- Records from a dataset:

════════════════

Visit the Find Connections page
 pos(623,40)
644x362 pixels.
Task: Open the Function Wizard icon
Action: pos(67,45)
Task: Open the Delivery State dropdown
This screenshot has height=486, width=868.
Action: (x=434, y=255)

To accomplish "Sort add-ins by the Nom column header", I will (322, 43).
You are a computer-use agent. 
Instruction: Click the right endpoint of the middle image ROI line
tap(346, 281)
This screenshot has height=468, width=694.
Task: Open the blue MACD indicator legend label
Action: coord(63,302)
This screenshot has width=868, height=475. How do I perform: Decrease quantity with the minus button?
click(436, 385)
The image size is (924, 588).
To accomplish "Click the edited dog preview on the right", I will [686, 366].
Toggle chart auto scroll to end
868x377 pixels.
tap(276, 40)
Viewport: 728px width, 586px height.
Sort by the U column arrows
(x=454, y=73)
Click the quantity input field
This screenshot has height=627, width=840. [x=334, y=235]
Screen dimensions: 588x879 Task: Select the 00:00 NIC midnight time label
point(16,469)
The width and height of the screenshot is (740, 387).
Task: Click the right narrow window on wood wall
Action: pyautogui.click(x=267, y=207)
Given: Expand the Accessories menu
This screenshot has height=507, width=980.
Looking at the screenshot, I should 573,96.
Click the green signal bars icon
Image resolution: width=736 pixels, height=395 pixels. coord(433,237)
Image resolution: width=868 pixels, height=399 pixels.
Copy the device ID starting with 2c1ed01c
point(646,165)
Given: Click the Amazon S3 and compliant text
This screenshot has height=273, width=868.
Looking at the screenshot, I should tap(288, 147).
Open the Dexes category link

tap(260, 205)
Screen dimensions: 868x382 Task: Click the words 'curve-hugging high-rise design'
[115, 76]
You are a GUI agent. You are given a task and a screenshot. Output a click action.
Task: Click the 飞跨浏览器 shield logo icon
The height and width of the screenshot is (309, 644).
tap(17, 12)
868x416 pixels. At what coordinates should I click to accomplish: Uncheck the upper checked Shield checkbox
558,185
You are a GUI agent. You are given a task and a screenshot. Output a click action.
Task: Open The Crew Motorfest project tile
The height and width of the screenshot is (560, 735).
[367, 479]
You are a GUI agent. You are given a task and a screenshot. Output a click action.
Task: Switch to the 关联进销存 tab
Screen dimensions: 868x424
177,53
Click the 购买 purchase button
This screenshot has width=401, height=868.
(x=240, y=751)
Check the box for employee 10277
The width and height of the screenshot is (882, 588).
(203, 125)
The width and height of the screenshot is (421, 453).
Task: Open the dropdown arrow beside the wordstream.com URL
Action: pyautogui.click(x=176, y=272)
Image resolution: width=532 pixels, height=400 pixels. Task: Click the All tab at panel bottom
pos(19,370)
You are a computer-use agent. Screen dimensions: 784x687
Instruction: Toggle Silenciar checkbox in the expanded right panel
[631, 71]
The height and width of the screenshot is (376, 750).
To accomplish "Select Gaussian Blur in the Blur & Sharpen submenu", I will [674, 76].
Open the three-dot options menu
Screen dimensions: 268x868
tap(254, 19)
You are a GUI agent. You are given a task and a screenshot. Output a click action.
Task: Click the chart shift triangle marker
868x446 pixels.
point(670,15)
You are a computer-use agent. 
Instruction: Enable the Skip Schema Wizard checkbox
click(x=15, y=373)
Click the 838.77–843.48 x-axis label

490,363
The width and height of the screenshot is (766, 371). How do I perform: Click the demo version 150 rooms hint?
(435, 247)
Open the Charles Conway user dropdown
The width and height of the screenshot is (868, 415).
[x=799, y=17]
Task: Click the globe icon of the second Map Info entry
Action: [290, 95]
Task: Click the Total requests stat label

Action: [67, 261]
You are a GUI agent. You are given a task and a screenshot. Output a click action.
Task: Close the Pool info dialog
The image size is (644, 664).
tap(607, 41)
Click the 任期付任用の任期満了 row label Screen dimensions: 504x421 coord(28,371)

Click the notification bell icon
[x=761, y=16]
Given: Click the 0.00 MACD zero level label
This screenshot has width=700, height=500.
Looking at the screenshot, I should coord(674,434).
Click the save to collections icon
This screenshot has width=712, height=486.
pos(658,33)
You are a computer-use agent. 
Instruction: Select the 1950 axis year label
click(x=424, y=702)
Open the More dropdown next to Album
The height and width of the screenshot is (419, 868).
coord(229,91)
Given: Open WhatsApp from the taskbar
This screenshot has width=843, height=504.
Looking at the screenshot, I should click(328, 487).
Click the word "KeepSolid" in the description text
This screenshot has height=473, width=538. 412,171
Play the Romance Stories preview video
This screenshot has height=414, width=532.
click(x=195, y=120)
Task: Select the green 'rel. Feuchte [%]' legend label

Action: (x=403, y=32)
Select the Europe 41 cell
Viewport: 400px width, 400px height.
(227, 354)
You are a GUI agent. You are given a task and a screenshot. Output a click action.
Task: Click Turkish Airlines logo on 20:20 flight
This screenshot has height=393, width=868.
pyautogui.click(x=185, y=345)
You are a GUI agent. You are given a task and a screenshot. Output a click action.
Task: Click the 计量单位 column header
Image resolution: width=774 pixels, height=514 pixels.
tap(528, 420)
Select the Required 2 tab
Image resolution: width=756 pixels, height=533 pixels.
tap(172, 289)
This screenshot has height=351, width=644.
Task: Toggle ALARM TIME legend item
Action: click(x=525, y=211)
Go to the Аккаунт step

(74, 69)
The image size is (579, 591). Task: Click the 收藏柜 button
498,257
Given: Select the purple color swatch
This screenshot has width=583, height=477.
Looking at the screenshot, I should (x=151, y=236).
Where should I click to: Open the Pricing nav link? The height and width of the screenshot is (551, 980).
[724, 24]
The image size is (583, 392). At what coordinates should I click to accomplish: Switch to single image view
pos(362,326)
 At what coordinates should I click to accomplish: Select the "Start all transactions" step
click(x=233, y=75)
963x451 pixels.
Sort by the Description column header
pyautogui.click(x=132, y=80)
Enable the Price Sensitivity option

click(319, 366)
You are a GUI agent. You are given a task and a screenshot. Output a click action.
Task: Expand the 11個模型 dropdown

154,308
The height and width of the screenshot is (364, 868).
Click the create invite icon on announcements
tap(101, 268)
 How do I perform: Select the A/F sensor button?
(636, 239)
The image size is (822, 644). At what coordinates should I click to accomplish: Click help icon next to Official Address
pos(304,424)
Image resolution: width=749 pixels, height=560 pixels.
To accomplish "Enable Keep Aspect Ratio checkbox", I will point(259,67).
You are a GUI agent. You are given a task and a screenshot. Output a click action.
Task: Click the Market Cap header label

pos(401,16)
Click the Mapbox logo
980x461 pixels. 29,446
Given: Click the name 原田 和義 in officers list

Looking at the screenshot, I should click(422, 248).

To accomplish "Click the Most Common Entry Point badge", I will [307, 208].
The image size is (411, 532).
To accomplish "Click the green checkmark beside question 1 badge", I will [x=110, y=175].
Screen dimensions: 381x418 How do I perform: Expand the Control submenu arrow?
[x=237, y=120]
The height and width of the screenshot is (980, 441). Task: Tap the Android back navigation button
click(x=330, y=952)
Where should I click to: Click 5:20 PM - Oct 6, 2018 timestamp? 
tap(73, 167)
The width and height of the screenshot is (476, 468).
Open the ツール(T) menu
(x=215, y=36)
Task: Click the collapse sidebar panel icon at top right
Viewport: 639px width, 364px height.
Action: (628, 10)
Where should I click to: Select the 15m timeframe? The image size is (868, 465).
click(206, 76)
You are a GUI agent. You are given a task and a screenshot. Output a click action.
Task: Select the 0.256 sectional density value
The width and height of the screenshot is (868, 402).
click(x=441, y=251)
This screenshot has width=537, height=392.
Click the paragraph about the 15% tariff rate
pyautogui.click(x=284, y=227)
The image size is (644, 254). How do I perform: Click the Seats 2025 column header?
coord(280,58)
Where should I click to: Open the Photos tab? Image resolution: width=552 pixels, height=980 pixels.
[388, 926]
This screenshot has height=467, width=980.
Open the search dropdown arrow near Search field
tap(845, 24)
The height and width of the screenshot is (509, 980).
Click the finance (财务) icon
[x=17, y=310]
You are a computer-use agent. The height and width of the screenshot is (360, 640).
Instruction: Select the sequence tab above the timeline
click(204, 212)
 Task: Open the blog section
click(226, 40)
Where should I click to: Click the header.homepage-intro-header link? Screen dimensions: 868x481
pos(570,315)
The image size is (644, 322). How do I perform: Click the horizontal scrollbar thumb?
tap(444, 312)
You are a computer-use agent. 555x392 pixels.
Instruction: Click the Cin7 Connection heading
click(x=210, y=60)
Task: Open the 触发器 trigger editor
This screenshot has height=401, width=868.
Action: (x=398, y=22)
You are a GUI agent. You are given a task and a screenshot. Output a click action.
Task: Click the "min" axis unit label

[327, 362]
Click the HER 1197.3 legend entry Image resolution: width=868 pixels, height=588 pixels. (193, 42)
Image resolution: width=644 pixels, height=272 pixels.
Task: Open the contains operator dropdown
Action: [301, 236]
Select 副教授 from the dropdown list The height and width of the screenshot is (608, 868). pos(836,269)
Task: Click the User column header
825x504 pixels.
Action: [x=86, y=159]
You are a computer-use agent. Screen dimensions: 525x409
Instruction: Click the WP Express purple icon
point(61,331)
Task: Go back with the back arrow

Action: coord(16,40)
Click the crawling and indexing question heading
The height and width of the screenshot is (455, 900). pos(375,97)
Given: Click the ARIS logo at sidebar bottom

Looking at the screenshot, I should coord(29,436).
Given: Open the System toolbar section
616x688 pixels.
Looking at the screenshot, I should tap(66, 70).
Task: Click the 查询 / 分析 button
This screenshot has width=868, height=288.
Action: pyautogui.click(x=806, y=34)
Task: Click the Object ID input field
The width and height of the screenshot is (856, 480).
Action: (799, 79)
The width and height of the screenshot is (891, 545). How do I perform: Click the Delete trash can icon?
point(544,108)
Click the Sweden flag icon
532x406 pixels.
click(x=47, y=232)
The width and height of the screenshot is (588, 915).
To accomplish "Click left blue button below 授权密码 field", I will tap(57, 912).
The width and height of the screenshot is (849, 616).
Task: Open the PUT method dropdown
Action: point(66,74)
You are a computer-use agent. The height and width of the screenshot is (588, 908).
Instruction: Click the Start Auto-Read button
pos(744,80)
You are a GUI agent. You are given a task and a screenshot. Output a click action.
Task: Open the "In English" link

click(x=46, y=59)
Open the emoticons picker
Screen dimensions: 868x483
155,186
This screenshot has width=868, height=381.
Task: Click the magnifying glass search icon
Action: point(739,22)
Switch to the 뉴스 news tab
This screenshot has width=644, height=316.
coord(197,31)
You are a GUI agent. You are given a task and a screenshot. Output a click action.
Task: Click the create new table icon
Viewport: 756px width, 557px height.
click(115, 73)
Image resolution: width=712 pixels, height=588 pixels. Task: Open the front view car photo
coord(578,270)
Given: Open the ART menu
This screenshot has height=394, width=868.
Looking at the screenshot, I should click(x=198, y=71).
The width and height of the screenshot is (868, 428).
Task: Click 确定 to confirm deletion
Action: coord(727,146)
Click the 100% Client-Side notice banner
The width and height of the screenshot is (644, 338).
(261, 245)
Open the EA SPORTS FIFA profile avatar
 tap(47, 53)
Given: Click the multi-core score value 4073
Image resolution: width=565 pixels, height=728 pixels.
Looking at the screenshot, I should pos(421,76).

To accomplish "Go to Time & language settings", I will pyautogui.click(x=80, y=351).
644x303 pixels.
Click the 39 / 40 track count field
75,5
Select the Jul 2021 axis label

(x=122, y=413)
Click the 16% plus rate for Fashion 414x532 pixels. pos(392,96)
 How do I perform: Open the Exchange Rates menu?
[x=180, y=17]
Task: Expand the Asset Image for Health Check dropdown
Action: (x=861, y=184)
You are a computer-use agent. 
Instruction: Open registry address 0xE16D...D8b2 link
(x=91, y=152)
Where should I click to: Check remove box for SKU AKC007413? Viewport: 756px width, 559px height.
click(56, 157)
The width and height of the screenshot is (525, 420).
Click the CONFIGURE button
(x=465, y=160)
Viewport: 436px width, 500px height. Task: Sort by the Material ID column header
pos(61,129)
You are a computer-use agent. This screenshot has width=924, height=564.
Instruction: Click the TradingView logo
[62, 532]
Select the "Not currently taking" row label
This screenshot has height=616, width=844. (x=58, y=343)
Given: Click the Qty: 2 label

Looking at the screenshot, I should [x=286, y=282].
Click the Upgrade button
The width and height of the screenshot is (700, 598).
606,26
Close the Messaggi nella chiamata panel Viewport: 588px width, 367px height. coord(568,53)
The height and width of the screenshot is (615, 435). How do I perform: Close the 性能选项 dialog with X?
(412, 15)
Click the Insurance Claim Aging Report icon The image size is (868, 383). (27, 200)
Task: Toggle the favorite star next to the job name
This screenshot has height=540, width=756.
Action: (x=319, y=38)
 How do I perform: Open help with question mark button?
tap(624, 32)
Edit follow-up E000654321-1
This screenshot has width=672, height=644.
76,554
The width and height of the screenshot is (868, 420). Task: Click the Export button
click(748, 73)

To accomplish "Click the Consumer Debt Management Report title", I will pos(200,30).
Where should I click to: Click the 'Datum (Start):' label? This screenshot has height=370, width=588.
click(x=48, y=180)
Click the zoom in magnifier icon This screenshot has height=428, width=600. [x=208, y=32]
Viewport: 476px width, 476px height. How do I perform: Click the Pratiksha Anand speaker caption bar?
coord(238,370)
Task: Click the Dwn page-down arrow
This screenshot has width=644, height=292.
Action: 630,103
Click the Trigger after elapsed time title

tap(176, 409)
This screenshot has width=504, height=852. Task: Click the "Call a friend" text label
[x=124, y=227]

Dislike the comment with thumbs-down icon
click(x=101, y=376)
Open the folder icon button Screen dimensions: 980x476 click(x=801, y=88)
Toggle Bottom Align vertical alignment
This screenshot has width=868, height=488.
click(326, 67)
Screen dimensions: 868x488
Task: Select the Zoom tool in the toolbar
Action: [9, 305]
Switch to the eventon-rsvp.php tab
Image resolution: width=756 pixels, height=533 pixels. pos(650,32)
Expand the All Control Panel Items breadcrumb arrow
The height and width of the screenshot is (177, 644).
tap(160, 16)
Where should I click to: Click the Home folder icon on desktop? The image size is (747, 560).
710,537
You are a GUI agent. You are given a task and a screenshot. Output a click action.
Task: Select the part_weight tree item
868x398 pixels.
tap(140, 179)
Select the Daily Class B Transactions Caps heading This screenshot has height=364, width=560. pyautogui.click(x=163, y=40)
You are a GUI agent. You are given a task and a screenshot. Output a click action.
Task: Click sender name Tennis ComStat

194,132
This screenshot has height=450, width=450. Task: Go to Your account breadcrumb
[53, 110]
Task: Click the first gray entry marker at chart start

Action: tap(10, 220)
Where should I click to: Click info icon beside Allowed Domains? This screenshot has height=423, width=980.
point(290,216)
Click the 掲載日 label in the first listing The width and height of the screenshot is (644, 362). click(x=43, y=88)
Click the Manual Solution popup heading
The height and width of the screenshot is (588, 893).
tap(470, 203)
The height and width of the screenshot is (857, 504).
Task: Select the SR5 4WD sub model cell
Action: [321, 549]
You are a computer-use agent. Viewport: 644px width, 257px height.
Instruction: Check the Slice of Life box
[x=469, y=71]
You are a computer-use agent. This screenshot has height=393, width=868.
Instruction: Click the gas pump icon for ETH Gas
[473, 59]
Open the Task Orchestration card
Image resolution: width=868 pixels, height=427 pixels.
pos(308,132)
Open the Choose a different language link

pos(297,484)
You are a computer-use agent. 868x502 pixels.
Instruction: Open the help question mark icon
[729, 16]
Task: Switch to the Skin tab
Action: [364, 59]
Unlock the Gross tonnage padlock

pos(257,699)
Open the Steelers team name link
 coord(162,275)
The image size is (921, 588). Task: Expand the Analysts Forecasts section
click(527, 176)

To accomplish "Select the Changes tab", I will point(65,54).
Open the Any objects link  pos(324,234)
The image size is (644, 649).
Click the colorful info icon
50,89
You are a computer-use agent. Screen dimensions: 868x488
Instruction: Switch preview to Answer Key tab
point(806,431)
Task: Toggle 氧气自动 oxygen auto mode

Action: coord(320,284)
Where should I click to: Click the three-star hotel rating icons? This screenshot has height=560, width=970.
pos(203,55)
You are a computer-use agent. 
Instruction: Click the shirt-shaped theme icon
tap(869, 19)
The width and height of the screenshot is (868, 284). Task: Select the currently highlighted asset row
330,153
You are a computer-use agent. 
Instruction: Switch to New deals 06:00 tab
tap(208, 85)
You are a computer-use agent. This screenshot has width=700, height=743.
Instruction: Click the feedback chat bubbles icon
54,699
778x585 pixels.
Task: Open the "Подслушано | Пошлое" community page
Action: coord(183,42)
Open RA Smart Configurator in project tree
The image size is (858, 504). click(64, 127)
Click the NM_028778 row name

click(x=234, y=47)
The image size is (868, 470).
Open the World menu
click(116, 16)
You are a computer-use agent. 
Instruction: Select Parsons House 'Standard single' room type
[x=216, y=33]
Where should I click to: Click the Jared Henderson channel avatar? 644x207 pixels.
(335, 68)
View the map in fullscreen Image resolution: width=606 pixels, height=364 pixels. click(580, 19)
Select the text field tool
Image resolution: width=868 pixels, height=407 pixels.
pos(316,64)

════════════════

- Work to complete:
After reading the entries above, state the number of lines that contain the word "badge", adding nothing else.

- Result for this exercise:
2